Notwithstanding any provision of this subsection, where an escrow account is established by the court and the condition or conditions are not fully remedied within six months of the establishment of such account, and the landlord has not made reasonable attempts to remedy the condition, the court shall award all moneys accumulated in escrow to the tenant. In such event, the escrow shall not be terminated, but shall begin upon a new six-month period with the same result if, at the end thereof, the condition or conditions have not been remedied.

E. The initial hearing on the tenant's assertion filed pursuant to subsection A shall be held within 15 calendar days from the date of service of process on the landlord, except that the court shall order an earlier hearing where emergency conditions are alleged to exist upon the premises, such as failure of heat in winter, lack of adequate sewage facilities or any other condition which constitutes an immediate threat to the health or safety of the inhabitants of the dwelling unit. The court, on motion of either party or on its own motion, may hold hearings subsequent to the initial proceeding in order to further determine the rights and obligations of the parties. Distribution of escrow moneys may only occur by order of the court after a hearing of which both parties are given notice as required by law or upon motion of both the landlord and tenant or upon certification by the appropriate inspector that the work required by the court to be done has been satisfactorily completed.

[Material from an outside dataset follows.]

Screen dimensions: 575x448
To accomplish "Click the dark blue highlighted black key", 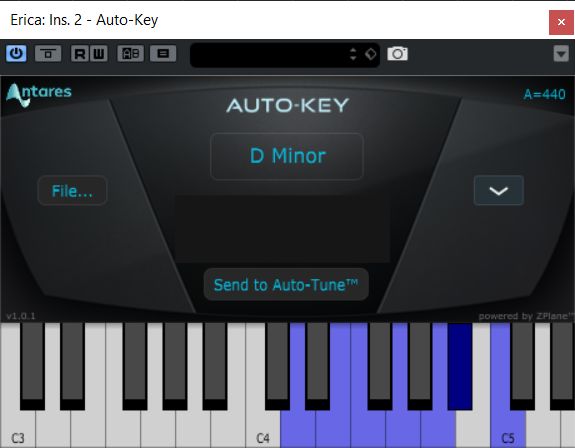I will click(x=459, y=367).
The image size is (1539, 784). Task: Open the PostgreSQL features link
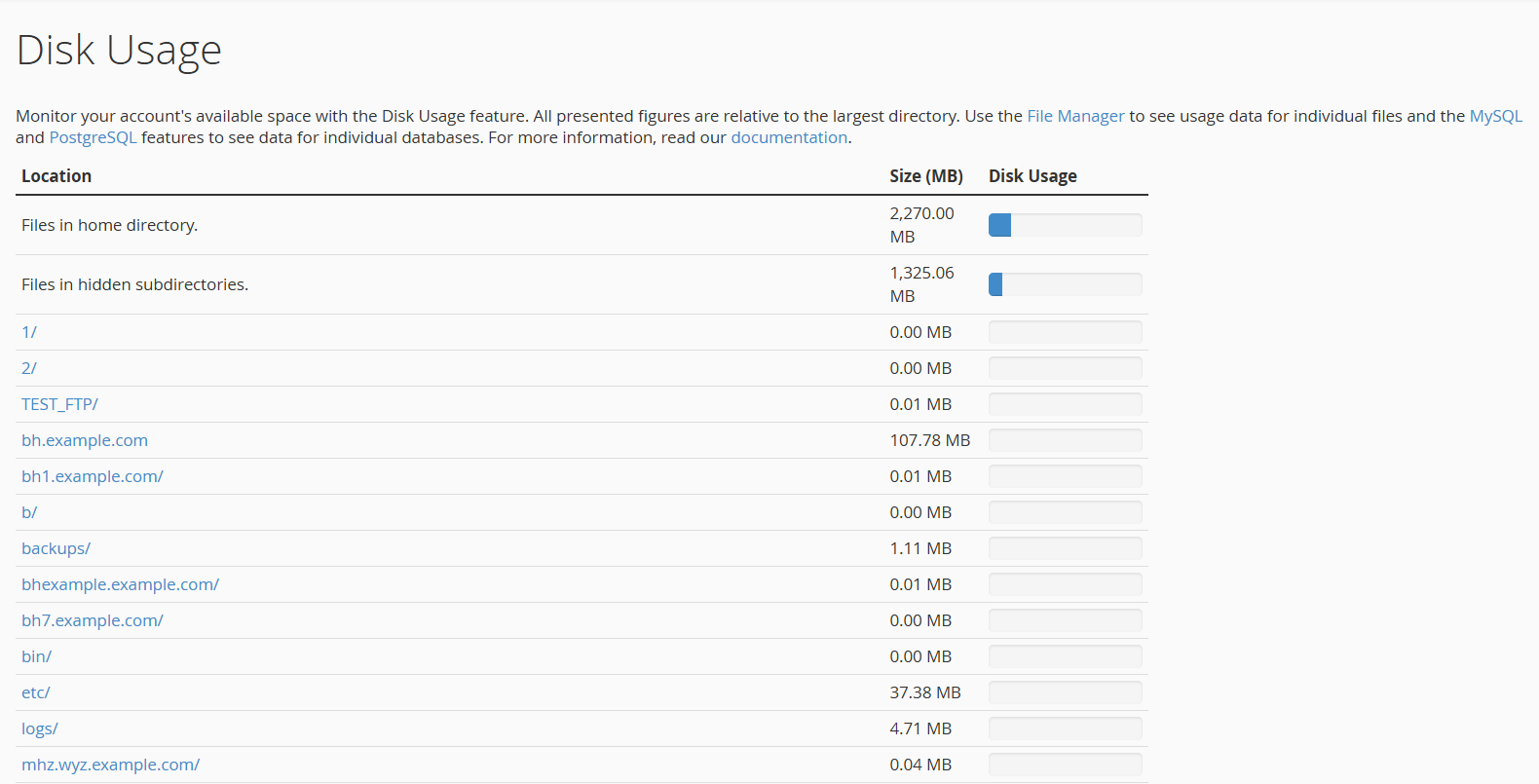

§ 55-507. Transfer of deposits upon purchase.

The current owner of rental property shall transfer any security deposits and any accrued interest on the deposits in his possession to the new owner at the time of the transfer of the rental property. If the current owner has entered into a written property management agreement with a managing agent in accordance with the provisions of subsection E of § 54.1-2135, the current owner shall give written notice to the managing agent requesting payment of such security deposits to the current owner prior to settlement with the new owner. Upon receipt of the written notice, the managing agent shall transfer the security deposits to the current owner and provide written notice to each tenant that his security deposit has been transferred in accordance with this section. The managing agent shall not be held liable for failure to transfer the security deposits in the event that the landlord fails to send the required written notice to the managing agent.